He grinned at Saavik. "A good reminder."

"Lady Amanda had me promise not to let you collect it."

He stared at her and then threw his head back in a deep laugh as everyone else gawked. "This is the legendary Amanda, _T'Sai_ of Vulcan?"

"Yes! And I laugh with you, because I imagine you trying to collect back then. You must face Lady Amanda to get to Friend Saavik!"

McCoy chuckled too and so did the _Rider_ crew who had met Amanda a number of times.

Achernar shook his head and grinned. "I would have enjoyed that. It is my loss. It is," he whispered honestly to Saavik before raising his voice for everyone. He still talked to her though. "She would have been like one of those – Saavik, the creatures used to guard the family. We don't have them."

"Sehlats."

"Yes! She would have been like a sehlat with her charge."

But Rrelthiz informed him, "Amanda said Saavik is her own sehlat. Self-guarding."

The feeling of Amanda rose out of Saavik's memory, and she felt the light weight of the necklace she had inherited under her uniform. The women in Amanda's family had passed it down through the generations since the nineteenth century, and yet Amanda had given it to her.
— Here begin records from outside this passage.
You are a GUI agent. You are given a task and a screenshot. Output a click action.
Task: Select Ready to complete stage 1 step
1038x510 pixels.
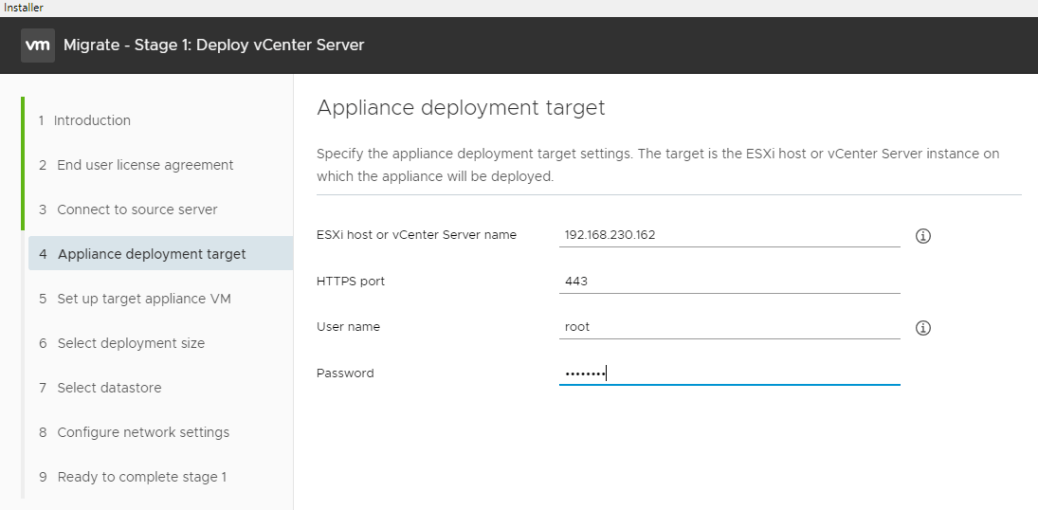[133, 476]
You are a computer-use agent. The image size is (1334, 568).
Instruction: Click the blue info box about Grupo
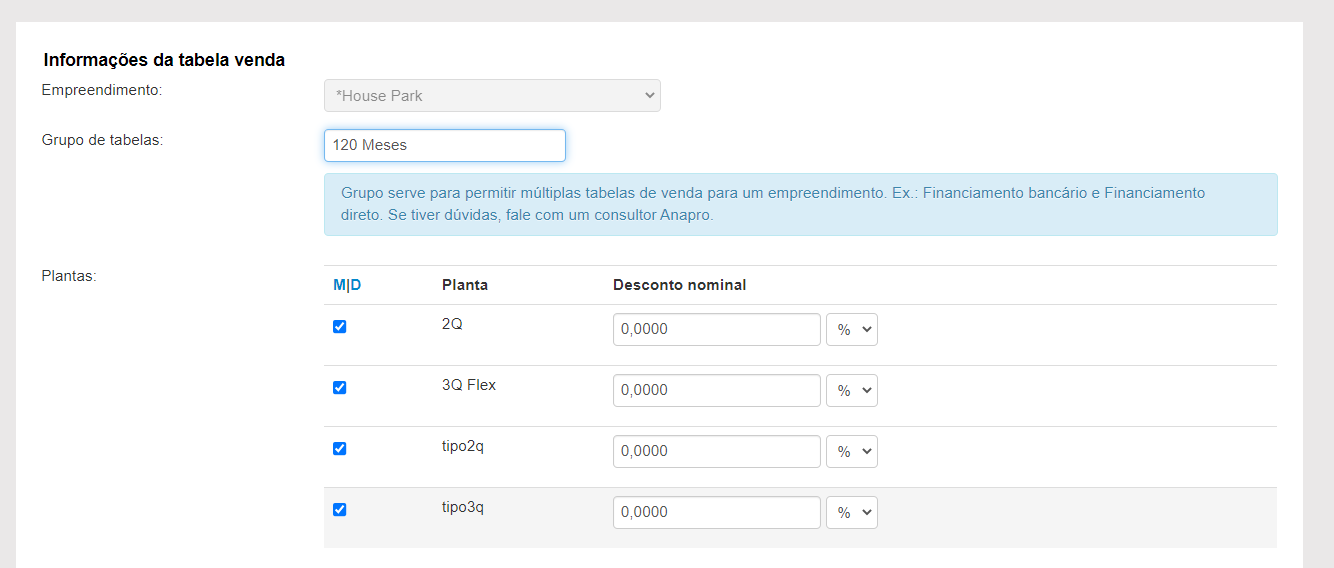[x=800, y=205]
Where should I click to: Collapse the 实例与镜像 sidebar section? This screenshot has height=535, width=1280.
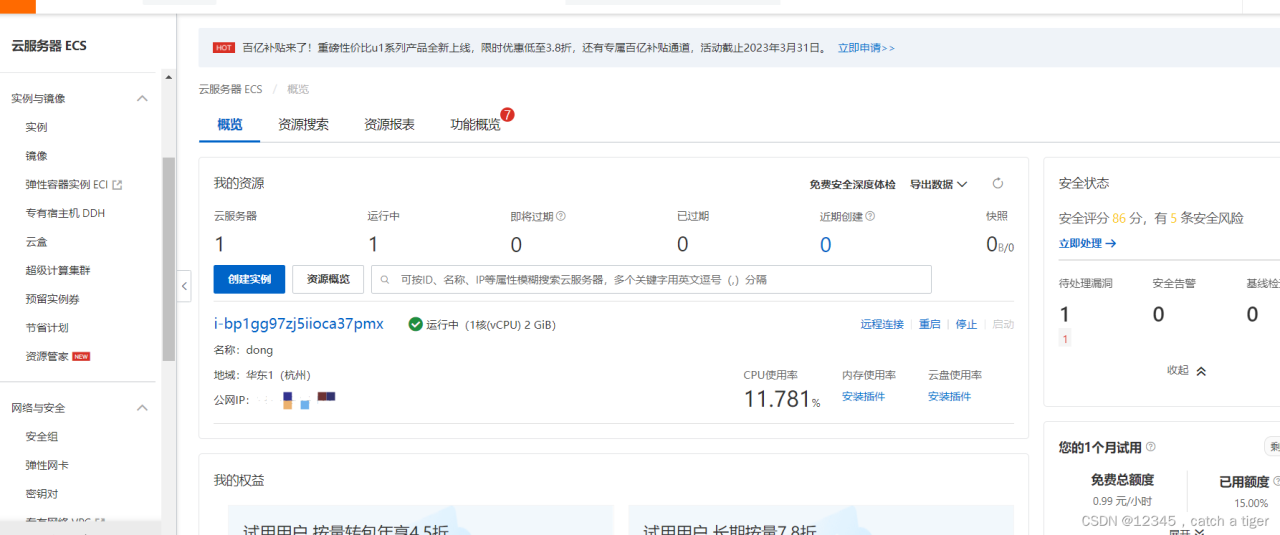coord(142,98)
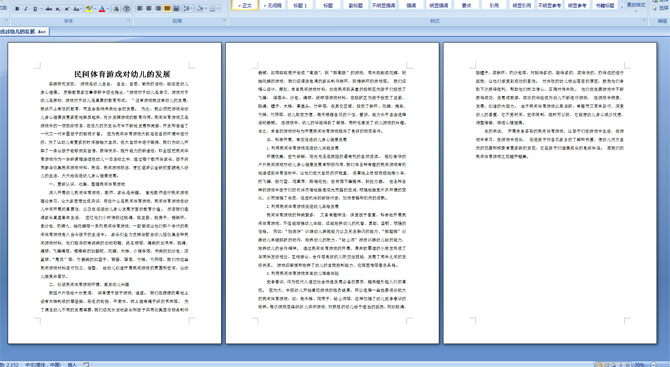Expand the paragraph dialog launcher

point(224,21)
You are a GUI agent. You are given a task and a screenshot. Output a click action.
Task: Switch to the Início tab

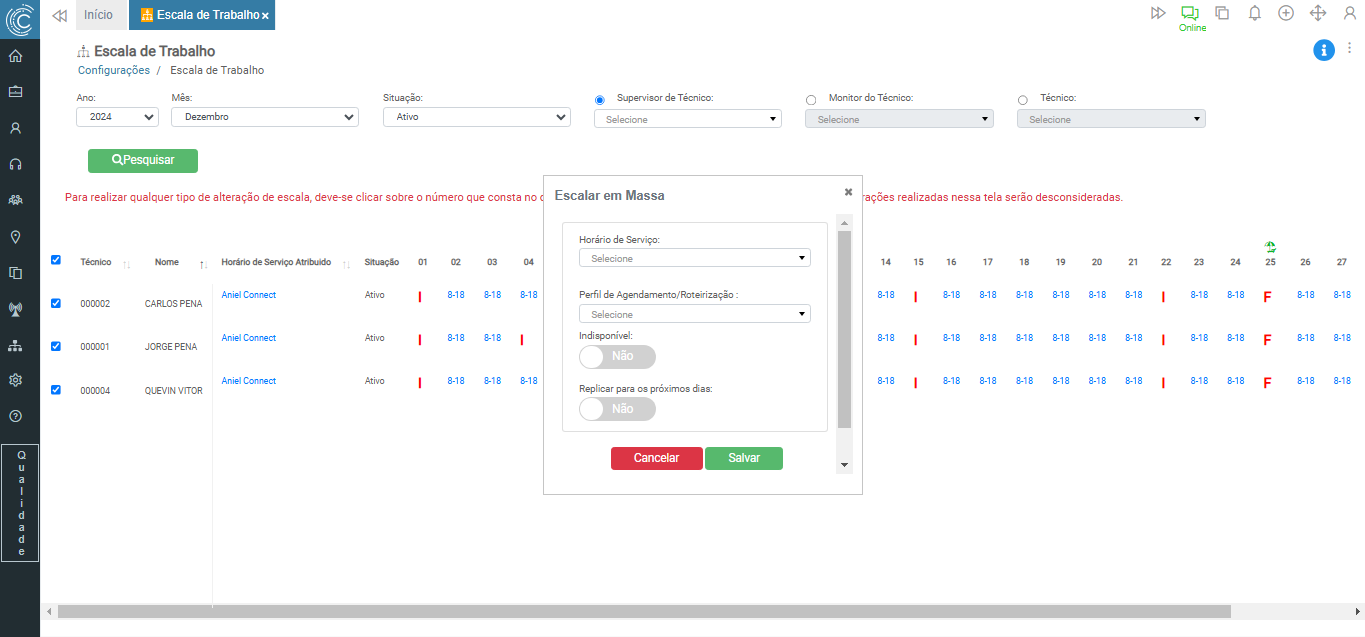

Achernar murmured, "A perceptive woman."

_Extremely_.

She gazed at him and could physically feel the spark from thinking of the great lady. It burned away the edge of subdued quiet. "It would have been interesting, seeing you attempt matching her."

"I meant what I said." He sat back and then raised his glass in the air in lieu of Amanda. "The first toast of the night is to Amanda of Vulcan. It is my loss never to have met her."

Rrelthiz made a warble with her throat sac, a Carreon laugh aimed at Achernar. "Ambassador Sarek is still well. Perhaps you should take your challenge to him?"

Achernar's grin had a lot of laughter to it. "Only a fool throws down a challenge to Sarek of Vulcan. I'm no fool." He shot the liquor down his throat this time.

McCoy's chuckle was louder. "Wise man." He lifted his glass again. "Second toast of the night. To Dannan Stuart and Malcolm Jakobs, congratulations on turning that long distance relationship to a very short distance one."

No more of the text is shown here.